_RECORDS SUPPLIED_
# # # #
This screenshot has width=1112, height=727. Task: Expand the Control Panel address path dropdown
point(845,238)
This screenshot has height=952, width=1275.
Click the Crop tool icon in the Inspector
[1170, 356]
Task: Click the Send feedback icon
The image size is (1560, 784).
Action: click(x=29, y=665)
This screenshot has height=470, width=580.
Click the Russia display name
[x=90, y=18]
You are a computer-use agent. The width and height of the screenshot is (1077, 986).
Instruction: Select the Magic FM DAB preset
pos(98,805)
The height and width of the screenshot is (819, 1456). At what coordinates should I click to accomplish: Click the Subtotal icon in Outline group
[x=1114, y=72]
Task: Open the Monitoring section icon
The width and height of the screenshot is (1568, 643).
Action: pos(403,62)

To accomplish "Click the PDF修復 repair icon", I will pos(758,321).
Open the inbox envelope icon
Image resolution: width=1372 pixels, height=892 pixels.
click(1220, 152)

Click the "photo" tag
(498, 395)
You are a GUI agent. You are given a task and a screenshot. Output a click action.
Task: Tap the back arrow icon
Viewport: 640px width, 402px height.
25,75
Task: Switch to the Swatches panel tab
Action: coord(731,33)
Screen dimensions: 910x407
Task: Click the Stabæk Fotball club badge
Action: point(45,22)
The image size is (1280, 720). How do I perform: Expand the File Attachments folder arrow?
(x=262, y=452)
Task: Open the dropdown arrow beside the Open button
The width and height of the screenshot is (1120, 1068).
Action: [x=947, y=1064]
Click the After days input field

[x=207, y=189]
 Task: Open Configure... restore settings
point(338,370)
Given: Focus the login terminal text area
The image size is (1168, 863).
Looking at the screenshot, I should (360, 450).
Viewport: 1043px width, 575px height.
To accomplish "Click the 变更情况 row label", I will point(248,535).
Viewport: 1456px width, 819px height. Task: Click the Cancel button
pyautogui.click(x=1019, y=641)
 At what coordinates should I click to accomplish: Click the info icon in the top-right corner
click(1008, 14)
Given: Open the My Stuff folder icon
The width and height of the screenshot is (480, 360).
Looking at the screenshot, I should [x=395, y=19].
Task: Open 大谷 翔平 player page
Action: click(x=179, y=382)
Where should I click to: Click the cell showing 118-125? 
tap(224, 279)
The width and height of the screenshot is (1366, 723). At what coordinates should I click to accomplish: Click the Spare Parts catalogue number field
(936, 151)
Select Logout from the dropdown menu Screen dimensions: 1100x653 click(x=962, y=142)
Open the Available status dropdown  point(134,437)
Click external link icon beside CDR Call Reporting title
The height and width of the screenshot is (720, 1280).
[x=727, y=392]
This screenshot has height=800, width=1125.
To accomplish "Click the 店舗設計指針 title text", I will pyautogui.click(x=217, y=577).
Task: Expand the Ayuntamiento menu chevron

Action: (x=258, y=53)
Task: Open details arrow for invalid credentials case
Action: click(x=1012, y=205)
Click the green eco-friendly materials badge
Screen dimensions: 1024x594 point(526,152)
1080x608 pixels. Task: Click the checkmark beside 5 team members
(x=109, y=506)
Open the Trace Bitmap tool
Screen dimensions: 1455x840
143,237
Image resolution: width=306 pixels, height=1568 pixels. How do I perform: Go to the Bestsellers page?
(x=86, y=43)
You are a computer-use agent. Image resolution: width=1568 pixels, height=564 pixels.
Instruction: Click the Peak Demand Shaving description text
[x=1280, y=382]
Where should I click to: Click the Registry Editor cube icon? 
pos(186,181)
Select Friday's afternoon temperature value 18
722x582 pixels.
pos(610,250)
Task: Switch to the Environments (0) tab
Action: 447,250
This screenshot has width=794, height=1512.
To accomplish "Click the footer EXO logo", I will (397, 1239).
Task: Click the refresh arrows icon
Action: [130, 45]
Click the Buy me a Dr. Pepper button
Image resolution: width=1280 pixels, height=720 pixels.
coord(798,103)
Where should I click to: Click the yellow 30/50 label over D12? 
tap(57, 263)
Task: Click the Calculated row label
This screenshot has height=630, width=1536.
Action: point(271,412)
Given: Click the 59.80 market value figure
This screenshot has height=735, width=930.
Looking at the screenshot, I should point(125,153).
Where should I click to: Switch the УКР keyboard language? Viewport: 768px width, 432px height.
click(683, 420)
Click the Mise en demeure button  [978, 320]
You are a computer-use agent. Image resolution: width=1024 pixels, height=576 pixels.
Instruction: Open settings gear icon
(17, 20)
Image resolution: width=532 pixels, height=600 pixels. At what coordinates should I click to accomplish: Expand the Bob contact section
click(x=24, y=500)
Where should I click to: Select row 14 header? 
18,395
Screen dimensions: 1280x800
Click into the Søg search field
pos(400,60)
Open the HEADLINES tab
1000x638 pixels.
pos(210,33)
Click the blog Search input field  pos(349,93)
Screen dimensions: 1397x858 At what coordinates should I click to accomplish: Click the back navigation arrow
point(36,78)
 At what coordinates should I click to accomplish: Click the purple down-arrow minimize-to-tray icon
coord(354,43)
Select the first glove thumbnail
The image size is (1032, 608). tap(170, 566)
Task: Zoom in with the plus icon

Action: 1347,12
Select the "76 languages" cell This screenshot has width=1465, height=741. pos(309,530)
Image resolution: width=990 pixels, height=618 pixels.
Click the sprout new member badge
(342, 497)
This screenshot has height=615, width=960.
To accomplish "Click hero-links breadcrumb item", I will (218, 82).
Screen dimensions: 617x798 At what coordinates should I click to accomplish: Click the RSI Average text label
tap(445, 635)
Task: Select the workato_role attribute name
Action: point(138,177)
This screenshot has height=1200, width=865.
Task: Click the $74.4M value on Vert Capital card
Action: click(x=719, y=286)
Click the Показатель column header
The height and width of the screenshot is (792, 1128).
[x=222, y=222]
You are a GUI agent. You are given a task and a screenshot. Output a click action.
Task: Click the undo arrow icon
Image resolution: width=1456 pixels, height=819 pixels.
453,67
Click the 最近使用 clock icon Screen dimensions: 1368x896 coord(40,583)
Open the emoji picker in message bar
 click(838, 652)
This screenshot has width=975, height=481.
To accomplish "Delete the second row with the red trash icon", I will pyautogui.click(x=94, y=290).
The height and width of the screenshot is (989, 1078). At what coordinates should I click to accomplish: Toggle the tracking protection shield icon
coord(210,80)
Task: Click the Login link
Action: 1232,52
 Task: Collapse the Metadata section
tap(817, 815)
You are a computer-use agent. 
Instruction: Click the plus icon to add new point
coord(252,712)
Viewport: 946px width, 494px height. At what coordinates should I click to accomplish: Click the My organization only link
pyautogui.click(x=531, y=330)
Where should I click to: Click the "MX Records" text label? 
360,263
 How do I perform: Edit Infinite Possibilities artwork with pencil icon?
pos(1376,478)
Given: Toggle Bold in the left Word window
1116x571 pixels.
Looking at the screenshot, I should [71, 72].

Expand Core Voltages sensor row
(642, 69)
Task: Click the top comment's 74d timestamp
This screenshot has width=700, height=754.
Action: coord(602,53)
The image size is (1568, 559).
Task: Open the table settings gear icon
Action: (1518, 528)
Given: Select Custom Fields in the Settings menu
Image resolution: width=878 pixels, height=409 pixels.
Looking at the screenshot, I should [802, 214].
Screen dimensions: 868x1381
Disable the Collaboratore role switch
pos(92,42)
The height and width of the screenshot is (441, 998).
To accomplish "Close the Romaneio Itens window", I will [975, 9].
# # # #
_YOUR INSTRUCTIONS_
Starting at the line that has "Image resolution: width=306" and ending after the line that has "[x=1280, y=382]", format those rows as a two-column CSV with the headers "request" and "answer". Give one CSV line per request, with its text and its answer each in a single quoted field and any line breaks replaced by spaces.

_EXERCISE RESPONSE_
request,answer
"Image resolution: width=306 pixels, height=1568 pixels. How do I perform: Go to the Bestsellers page?","(x=86, y=43)"
"You are a computer-use agent. Image resolution: width=1568 pixels, height=564 pixels. Instruction: Click the Peak Demand Shaving description text","[x=1280, y=382]"